My voice filters as a voice-over. “The whole town is rooting for you when you’re a Legacy. To have that kind of support at your back means something.” It plays over a slow-motion shot of the cheering crowds and kids wearingFuture Legacyshirts.

“I don’t want to let anyone down.”

Then a focused shot of my bleached knuckles gripping my knee.

Anxiety funnels through me faster, and I dart my eyes around. Anyone who’s seen the post would know what this means. That Clara chose to show the very thing I’ve tried to hide all weekend.
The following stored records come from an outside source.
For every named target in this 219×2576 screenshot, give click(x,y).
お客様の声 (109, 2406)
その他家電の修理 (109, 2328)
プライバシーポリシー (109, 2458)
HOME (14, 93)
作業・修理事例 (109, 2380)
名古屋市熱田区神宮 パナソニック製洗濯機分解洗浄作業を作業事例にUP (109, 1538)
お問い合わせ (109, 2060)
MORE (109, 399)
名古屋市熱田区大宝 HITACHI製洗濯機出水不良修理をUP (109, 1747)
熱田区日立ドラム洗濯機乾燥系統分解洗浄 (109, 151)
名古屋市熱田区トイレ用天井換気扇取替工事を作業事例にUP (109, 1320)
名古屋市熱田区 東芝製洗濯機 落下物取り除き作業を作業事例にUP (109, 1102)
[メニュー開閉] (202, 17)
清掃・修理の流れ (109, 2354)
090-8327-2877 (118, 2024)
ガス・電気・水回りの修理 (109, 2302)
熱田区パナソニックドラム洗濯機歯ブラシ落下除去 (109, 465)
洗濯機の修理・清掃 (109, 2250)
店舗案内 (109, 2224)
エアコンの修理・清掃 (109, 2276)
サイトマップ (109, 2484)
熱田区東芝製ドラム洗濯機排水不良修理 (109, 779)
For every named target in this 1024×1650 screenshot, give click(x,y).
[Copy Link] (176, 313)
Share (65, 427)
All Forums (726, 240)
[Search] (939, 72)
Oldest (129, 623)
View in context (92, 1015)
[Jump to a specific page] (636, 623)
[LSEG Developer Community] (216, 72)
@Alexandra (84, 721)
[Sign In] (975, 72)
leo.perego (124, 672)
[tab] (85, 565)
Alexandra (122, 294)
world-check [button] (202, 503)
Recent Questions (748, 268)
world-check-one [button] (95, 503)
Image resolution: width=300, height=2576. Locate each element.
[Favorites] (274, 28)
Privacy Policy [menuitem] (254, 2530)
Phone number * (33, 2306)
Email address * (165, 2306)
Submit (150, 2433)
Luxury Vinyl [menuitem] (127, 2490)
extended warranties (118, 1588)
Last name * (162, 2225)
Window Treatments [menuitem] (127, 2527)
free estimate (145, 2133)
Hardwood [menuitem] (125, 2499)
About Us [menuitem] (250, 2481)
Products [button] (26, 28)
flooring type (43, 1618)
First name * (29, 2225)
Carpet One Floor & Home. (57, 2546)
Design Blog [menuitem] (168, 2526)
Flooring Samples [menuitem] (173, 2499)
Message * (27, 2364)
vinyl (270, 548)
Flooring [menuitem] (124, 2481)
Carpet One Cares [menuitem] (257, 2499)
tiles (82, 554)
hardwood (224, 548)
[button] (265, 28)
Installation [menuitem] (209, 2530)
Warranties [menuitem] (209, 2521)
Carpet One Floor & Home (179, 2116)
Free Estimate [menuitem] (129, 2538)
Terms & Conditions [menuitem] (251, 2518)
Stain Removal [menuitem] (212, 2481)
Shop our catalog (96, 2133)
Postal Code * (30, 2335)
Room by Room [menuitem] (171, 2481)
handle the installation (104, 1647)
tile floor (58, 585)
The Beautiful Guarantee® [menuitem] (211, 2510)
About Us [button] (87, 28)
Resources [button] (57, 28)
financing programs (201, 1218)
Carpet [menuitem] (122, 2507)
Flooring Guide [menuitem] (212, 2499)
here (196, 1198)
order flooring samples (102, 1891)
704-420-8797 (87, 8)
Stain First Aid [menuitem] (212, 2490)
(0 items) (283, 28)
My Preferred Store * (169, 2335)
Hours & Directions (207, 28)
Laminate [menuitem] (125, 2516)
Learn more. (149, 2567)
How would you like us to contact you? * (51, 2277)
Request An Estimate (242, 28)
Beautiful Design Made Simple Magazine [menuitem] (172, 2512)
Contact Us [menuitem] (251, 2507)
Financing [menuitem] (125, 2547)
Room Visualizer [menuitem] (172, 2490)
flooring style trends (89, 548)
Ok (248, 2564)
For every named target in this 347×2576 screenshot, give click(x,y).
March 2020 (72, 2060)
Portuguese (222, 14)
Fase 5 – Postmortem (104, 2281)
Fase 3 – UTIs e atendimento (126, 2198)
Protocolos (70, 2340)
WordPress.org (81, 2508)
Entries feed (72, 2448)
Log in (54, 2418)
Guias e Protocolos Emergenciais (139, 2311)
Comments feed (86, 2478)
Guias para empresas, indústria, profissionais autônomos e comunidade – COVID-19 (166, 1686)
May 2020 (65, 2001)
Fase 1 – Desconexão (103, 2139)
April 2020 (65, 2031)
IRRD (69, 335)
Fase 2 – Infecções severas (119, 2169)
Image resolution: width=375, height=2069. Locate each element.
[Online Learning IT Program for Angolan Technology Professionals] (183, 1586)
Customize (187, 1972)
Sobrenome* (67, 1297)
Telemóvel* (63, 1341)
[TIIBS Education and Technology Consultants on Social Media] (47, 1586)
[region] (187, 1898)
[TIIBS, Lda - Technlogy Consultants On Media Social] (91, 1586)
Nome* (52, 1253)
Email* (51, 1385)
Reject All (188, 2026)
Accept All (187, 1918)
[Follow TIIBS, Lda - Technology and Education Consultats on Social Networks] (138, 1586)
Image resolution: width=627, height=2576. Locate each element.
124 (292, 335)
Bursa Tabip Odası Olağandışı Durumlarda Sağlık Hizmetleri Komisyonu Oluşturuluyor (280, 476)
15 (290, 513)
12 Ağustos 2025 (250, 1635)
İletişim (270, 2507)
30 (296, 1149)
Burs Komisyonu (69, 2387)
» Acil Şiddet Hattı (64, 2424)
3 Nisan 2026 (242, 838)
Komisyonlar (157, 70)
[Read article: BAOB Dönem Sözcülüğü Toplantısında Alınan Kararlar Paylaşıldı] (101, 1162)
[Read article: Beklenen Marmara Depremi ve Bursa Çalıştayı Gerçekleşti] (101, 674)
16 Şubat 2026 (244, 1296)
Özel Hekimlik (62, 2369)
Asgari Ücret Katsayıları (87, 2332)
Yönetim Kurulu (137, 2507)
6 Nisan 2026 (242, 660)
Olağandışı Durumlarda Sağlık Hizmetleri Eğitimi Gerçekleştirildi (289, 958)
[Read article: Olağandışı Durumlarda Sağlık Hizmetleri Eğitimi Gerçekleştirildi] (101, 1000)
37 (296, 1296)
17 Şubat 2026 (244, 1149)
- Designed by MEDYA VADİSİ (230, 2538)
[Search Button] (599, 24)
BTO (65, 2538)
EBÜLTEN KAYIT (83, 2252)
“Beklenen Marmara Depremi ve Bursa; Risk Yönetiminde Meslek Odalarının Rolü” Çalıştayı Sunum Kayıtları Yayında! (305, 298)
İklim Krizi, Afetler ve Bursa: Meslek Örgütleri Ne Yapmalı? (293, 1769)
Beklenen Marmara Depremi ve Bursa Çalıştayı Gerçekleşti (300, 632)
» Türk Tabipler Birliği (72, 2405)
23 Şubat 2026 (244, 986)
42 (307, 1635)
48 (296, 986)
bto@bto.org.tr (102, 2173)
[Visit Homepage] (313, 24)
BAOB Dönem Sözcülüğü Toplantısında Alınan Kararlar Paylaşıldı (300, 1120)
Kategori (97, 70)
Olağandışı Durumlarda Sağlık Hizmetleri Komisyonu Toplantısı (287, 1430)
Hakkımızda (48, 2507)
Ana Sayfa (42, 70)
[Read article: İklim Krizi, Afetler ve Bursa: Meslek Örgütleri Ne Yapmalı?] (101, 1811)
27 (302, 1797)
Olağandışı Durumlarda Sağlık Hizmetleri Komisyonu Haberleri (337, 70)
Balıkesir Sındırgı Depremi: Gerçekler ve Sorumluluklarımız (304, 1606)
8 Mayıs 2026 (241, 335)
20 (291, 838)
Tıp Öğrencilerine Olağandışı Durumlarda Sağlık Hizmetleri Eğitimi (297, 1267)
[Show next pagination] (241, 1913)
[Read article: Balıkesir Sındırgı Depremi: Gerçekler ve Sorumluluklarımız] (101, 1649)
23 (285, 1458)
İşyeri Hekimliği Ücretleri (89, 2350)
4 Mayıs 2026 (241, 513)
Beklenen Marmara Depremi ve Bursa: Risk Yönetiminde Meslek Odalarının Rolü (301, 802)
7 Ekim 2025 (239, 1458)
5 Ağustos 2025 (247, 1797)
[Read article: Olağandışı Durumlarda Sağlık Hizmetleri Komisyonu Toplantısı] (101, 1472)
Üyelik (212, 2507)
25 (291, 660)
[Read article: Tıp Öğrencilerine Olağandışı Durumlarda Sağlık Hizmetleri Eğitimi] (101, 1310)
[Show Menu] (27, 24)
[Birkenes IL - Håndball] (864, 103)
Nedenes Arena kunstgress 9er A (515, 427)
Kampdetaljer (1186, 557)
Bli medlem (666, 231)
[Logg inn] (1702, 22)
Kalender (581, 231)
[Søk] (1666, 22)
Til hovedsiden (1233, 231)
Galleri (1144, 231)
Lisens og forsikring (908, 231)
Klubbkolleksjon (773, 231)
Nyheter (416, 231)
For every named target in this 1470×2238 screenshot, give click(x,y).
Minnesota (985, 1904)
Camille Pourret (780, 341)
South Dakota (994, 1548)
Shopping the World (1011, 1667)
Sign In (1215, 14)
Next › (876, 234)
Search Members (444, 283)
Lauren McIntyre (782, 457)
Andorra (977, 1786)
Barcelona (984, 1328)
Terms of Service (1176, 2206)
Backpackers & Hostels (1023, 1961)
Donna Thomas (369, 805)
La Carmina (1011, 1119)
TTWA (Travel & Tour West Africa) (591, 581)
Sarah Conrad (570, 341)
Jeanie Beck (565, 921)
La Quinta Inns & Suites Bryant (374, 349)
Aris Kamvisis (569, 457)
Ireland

It transitions into a montage of me talking to people all weekend—smiling, laughing, nodding, and listening. Kids, parents, my teammates. Before intercutting it with another shot of me leaning against a pillar in a stolen moment before the Shakespeare show where my head is leaned back, my eyes closed, trying to calm my racing pulse.

It’s totally exposing.

The entire doc is like this. Not just of me, but everyone. The way Josh mocked and messed with me last year, then spliced with a distant shot of Principal West lecturing him this year. The way his face fell after as West walked off. Only then to turn to a sneer during his interviews.

Questioning the value of the program the entire time. The impact it’s had. The narrower her attention on each of us gets, the clearer it becomes that the program has infused the school and town culture with something darker than anyone wants to admit.

Punctuated by my interview: “It just seems like it rewards peaking in high school.”

My heart is beating out of my chest at the shot of my face, the barely hidden pain there as I grimace and limp when I think no one else is looking.

“To expect us to have everything already figured out by the time we graduate high school seems…”

“Unfair,” she finishes off camera.

I nod. “Yeah. Really unfair.”

Then it shifts to covering Clara’s disqualification, summarizing it from interviews. Making the point of just how desperate this program makes people. My hands ball into fists when I look over at Logan, whose face is totally impassive as he watches.

I’m pretty disgusted when Nicole says, “Legacy is competitive. You have to be willing to endure whatever comes at you. No one is entitled to it.”

Josh’s response follows. “When everyone started talking about you, it took the heat off me, okay? I was under a lot of pressure last year with Legacy and running and securing valedictorian—I just needed one thing to go right.”

That selfish asshole. I glare at the back of his head and even with the lights low, I can see his ears are bright red.